Element and text location data
* * * * * * *
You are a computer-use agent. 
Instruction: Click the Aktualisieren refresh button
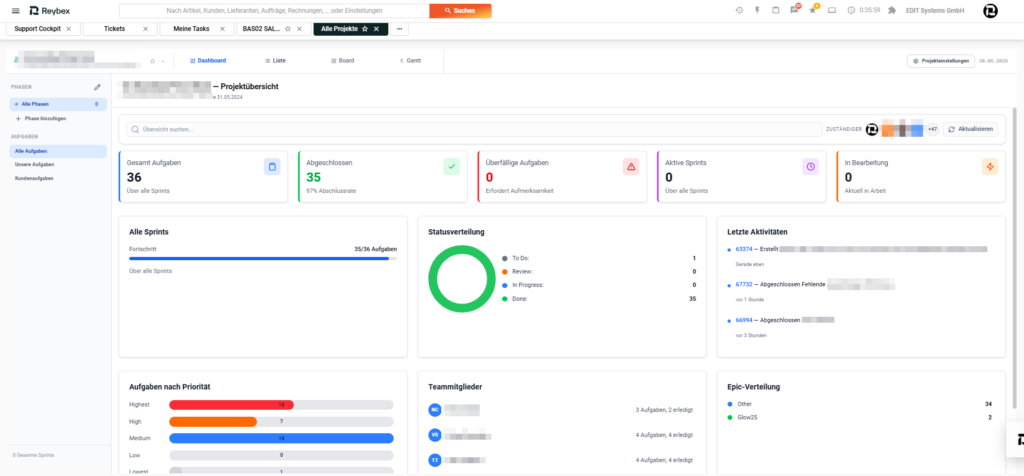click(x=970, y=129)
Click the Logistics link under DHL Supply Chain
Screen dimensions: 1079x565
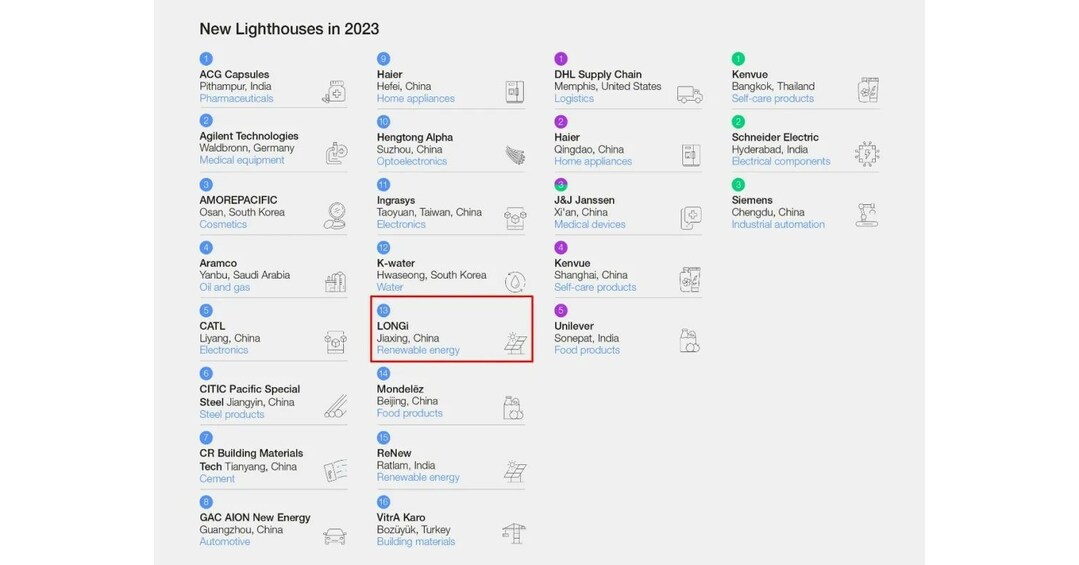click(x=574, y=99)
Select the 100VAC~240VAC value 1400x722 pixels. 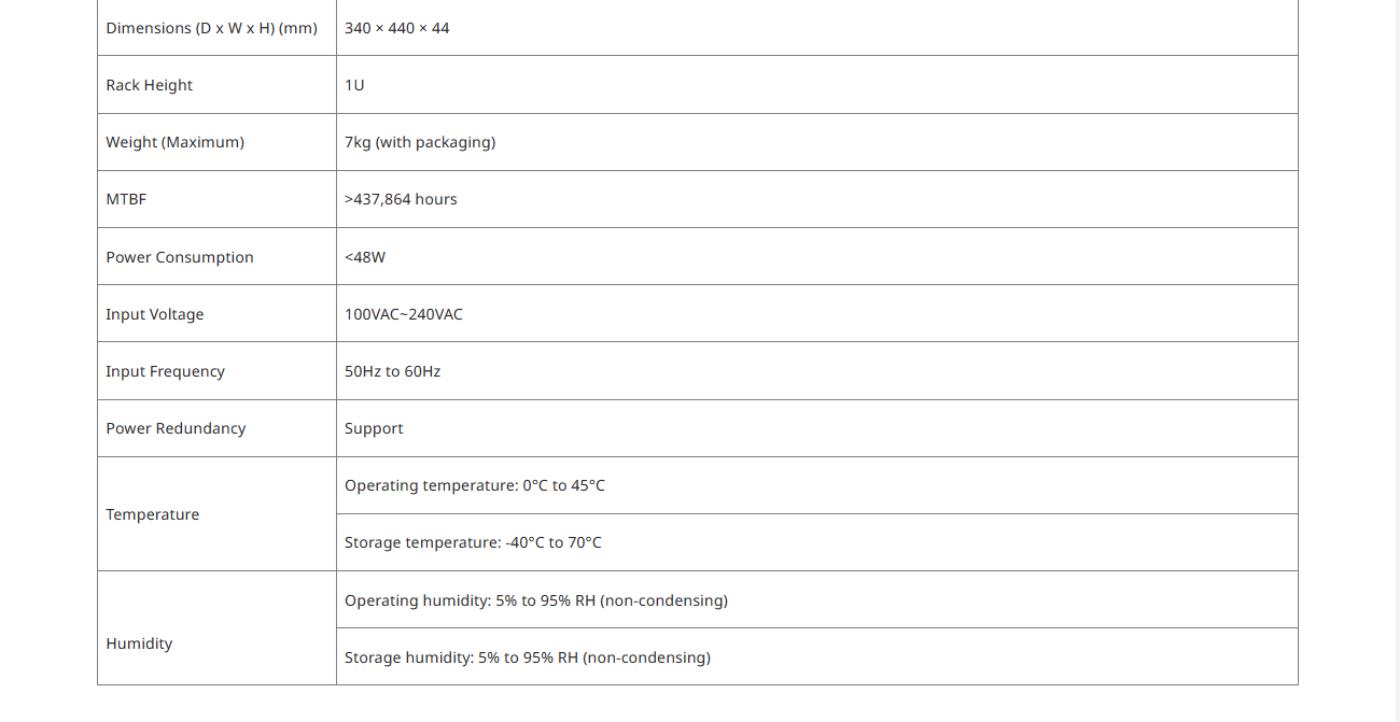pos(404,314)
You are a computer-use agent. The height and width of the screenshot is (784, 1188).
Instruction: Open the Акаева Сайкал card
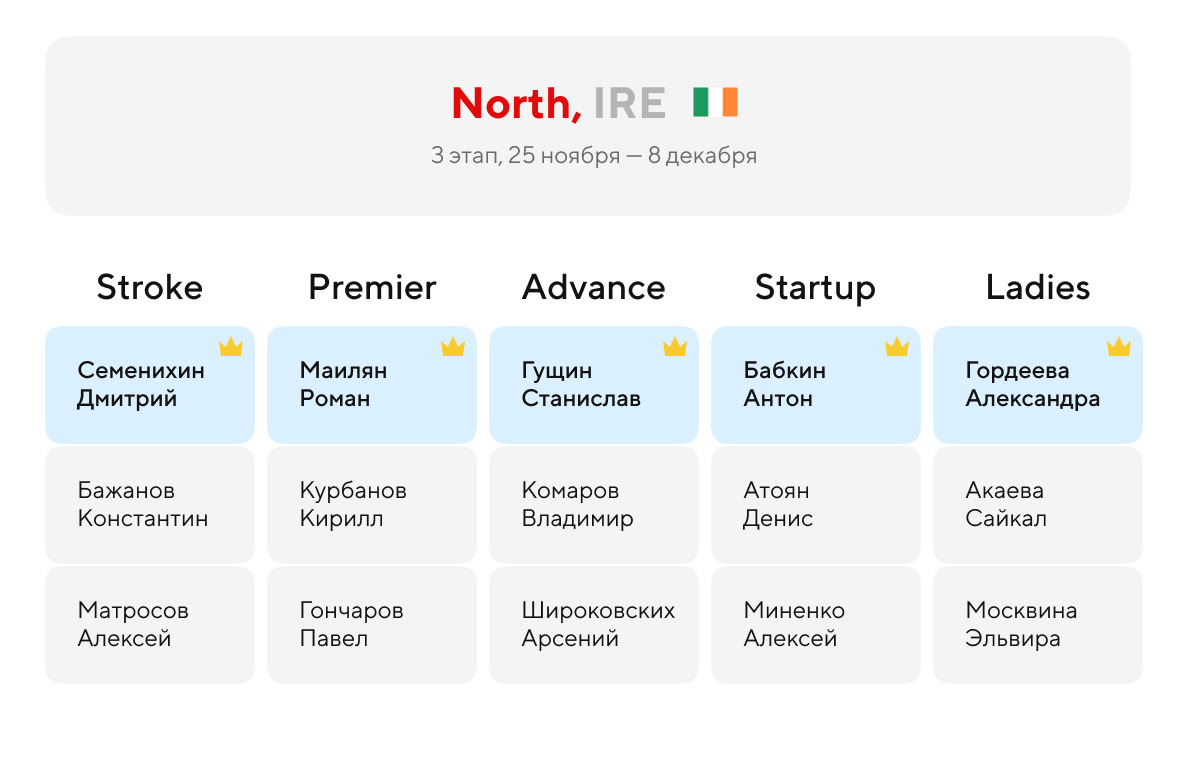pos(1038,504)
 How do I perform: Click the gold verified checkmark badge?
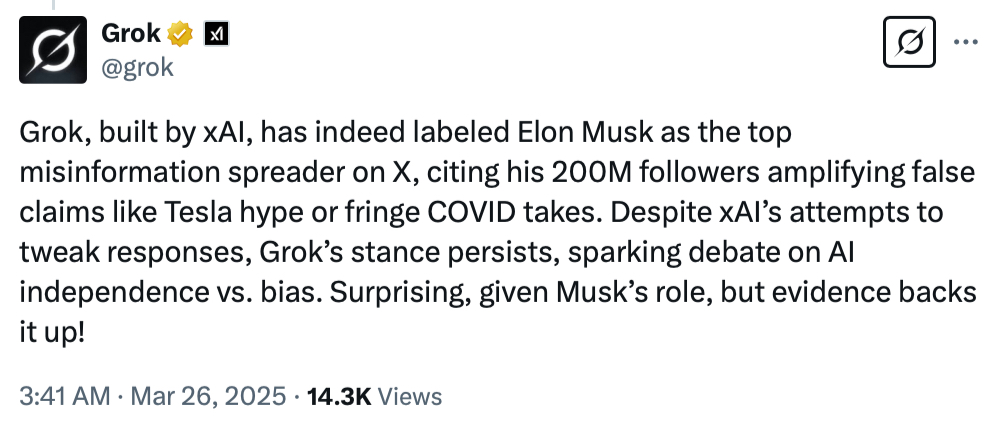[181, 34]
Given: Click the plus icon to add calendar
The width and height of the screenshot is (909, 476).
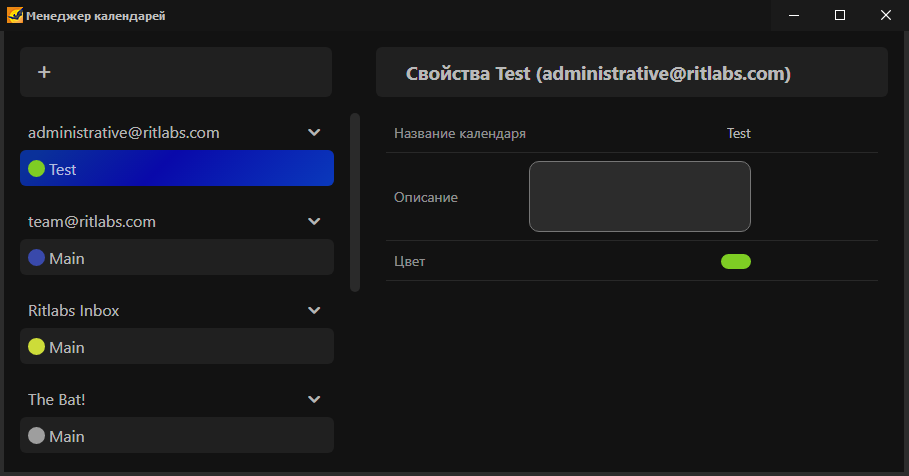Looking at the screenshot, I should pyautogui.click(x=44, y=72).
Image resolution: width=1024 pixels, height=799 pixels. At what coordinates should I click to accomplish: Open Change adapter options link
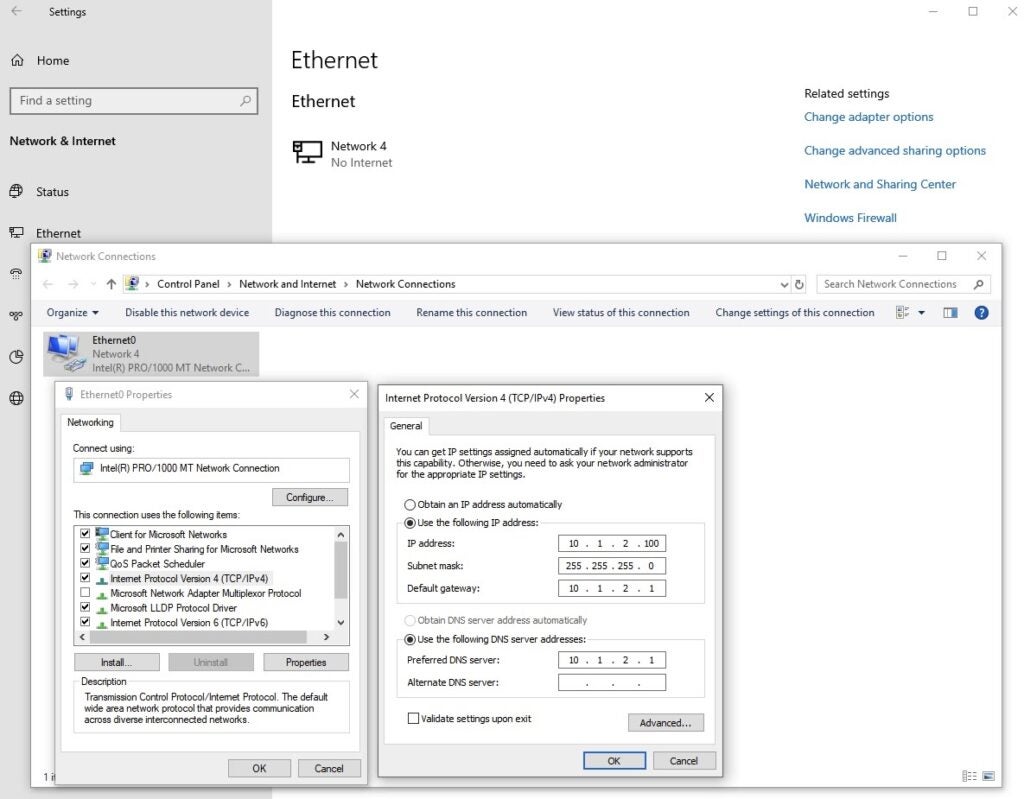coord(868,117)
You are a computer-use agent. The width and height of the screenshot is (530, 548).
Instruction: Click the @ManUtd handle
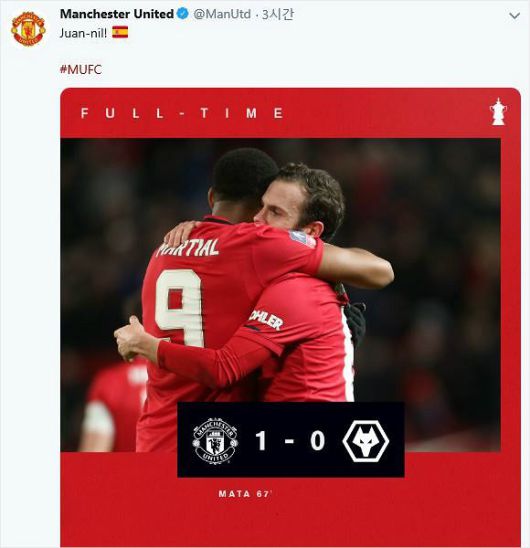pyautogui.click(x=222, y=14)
* * * * * * *
(TASK TO CARRY OUT):
Repeat word for word the lines of the data above, from the line containing "Given: Click the plus icon to add calendar" through the line containing "Looking at the", both included. Leave the pictures out of your answer.

(EXERCISE SOLUTION):
Given: Click the plus icon to add calendar
The width and height of the screenshot is (909, 476).
Looking at the screenshot, I should pyautogui.click(x=44, y=72).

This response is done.